*What is being asked*: The first line of the entries through the line bearing "Viewport: 1080px width, 426px height.": copy these lines exactly and return nothing else.
··· Data for processing
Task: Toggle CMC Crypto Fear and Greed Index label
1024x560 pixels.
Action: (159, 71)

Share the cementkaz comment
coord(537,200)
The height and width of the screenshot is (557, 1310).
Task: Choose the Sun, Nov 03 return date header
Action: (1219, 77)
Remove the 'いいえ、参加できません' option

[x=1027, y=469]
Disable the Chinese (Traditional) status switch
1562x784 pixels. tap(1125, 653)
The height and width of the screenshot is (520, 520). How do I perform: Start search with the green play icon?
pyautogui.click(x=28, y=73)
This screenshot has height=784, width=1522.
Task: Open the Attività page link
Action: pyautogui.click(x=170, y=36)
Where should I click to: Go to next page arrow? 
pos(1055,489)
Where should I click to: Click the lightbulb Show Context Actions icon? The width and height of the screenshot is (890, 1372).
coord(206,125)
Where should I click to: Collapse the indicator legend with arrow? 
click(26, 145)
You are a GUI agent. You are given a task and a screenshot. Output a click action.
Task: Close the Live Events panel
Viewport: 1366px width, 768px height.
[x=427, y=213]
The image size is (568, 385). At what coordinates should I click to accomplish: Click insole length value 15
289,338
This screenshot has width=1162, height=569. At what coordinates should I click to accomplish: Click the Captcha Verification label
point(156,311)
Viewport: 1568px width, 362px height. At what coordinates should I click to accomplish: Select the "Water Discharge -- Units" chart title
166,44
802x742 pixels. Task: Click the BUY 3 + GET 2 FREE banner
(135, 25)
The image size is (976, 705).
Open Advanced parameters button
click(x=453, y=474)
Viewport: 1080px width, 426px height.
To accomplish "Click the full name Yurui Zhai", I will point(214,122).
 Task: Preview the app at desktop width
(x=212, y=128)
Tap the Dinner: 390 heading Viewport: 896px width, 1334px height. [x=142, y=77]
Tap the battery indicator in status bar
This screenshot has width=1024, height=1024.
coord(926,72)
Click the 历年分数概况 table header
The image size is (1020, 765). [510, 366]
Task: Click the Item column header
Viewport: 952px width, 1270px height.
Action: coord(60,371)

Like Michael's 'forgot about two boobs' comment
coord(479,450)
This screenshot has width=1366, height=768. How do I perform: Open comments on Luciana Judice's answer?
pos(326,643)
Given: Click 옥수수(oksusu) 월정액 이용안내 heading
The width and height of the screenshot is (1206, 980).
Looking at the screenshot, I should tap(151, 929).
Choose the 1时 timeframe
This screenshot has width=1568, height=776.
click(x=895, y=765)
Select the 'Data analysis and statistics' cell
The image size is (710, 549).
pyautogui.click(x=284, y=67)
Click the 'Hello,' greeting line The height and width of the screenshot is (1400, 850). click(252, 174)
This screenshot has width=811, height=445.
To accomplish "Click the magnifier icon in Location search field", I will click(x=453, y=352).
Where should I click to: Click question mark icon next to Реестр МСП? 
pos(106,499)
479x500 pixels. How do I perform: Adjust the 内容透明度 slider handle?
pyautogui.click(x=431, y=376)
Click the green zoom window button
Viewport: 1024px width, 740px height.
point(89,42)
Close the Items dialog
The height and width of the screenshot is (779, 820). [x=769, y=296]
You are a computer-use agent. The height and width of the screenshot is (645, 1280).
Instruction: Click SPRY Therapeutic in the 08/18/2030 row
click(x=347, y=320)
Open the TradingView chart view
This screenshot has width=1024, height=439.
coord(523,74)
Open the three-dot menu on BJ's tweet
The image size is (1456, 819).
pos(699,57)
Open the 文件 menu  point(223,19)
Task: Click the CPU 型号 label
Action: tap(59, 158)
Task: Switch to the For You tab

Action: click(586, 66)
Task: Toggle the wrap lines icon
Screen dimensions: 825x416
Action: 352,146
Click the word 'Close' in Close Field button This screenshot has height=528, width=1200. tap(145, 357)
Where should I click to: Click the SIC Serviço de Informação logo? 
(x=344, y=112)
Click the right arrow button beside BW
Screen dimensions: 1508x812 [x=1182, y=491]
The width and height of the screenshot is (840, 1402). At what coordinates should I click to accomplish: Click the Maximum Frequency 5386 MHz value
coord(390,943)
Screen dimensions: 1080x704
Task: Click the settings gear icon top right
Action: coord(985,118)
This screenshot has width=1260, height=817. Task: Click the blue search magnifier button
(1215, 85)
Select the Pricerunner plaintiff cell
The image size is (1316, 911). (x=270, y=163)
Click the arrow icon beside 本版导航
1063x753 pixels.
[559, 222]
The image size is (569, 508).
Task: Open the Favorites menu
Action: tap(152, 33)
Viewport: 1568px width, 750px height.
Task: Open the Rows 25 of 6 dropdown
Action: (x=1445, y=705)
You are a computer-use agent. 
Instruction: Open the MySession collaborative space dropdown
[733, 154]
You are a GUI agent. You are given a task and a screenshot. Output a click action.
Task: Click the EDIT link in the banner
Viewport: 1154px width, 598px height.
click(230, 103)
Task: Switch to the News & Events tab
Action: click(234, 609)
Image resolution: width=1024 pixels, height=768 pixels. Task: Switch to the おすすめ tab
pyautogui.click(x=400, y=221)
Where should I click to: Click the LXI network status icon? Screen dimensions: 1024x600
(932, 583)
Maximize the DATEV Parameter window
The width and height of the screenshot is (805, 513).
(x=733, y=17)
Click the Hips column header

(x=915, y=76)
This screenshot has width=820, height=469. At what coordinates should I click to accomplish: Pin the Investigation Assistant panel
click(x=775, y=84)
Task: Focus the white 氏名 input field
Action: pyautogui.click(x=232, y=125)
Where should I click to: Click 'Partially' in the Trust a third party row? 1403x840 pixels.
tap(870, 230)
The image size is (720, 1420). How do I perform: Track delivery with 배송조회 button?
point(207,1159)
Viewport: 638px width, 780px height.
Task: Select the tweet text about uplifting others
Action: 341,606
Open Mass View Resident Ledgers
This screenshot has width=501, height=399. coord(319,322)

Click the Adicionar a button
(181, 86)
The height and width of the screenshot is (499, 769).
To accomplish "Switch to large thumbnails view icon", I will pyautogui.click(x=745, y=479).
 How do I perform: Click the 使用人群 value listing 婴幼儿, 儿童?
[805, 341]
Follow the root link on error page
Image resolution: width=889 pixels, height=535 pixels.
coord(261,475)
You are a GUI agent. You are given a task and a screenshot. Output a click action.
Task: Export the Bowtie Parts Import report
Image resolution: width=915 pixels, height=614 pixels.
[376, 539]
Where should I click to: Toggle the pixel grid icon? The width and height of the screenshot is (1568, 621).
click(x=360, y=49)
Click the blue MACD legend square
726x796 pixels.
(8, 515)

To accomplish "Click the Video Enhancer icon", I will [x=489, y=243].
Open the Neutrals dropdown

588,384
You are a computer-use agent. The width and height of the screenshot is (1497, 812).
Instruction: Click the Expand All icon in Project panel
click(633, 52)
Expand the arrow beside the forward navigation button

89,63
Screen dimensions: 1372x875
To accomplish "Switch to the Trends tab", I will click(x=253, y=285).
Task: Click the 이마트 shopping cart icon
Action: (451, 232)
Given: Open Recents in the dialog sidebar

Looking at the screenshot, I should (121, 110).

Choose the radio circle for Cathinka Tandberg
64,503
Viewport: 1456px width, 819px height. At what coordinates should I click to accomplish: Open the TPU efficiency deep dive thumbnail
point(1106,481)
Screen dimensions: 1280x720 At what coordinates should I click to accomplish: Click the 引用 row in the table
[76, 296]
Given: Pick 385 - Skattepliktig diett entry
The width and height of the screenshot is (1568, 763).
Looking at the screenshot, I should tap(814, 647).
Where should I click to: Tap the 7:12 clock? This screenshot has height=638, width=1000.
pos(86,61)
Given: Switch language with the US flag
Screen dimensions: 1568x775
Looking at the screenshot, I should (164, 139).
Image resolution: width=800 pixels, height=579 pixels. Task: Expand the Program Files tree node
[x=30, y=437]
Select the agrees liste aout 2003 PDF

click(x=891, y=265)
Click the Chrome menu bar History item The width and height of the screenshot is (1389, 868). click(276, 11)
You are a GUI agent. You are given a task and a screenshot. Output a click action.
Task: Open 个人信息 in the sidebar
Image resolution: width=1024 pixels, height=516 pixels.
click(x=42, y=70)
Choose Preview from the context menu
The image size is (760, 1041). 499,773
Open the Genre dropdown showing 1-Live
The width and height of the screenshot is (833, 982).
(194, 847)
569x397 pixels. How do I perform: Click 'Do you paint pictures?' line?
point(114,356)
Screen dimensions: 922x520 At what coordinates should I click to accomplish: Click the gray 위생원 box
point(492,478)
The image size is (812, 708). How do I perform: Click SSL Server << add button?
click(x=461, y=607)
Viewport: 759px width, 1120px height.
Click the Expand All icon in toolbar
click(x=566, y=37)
······
*Task output*:
Task: Toggle CMC Crypto Fear and Greed Index label
1024x560 pixels.
Action: (159, 71)

Share the cementkaz comment
coord(537,200)
The height and width of the screenshot is (557, 1310).
Task: Choose the Sun, Nov 03 return date header
Action: (1219, 77)
Remove the 'いいえ、参加できません' option

[x=1027, y=469]
Disable the Chinese (Traditional) status switch
1562x784 pixels. tap(1125, 653)
The height and width of the screenshot is (520, 520). How do I perform: Start search with the green play icon?
pyautogui.click(x=28, y=73)
This screenshot has height=784, width=1522.
Task: Open the Attività page link
Action: pyautogui.click(x=170, y=36)
Where should I click to: Go to next page arrow? 
pos(1055,489)
Where should I click to: Click the lightbulb Show Context Actions icon? The width and height of the screenshot is (890, 1372).
coord(206,125)
Where should I click to: Collapse the indicator legend with arrow? 
click(26, 145)
You are a GUI agent. You are given a task and a screenshot. Output a click action.
Task: Close the Live Events panel
Viewport: 1366px width, 768px height.
[x=427, y=213]
The image size is (568, 385). At what coordinates should I click to accomplish: Click insole length value 15
289,338
This screenshot has width=1162, height=569. At what coordinates should I click to accomplish: Click the Captcha Verification label
point(156,311)
Viewport: 1568px width, 362px height. At what coordinates should I click to accomplish: Select the "Water Discharge -- Units" chart title
166,44
802x742 pixels. Task: Click the BUY 3 + GET 2 FREE banner
(135, 25)
The image size is (976, 705).
Open Advanced parameters button
click(x=453, y=474)
Viewport: 1080px width, 426px height.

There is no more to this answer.